## Task objective
Your answer must be an exact copy of the entries below, with every picture removed.

** Opening Provided data block **

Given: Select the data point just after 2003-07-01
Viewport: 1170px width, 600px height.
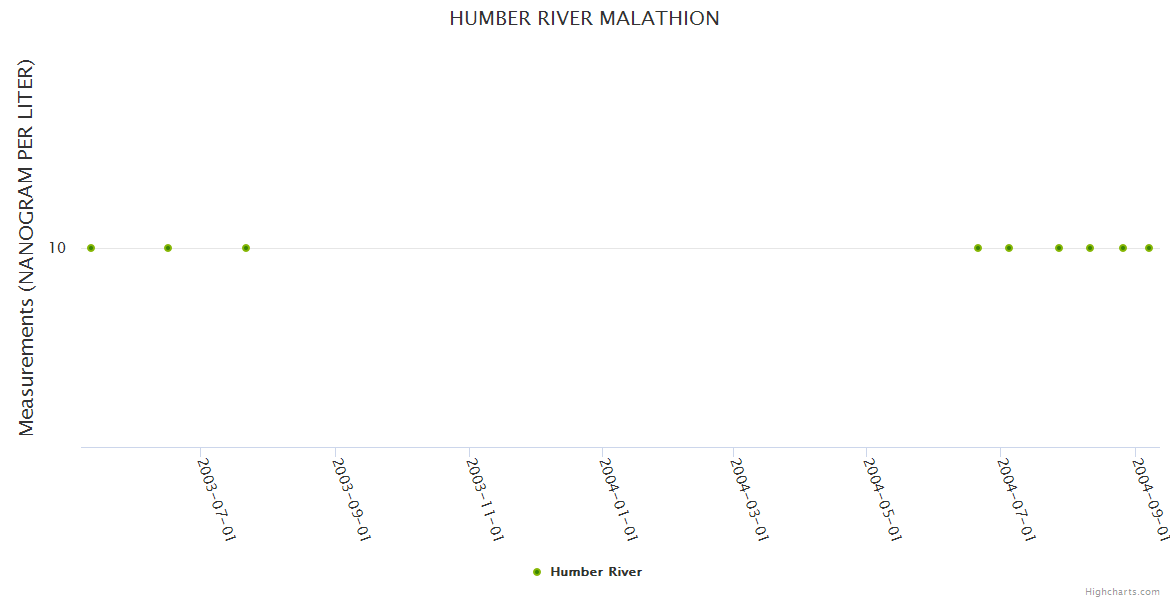Looking at the screenshot, I should [246, 248].
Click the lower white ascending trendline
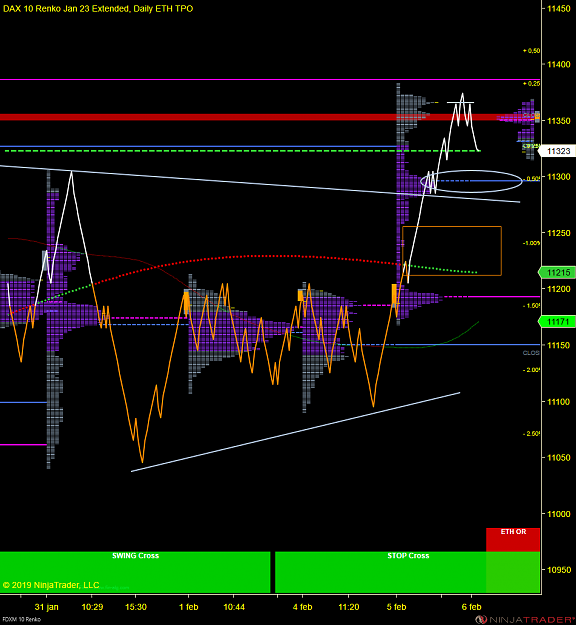 (x=295, y=432)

** Closing Provided data block **

## Result for this exercise
Given: Select the data point just after 2003-07-01
Viewport: 1170px width, 600px height.
Looking at the screenshot, I should [246, 248].
Click the lower white ascending trendline
 (x=295, y=432)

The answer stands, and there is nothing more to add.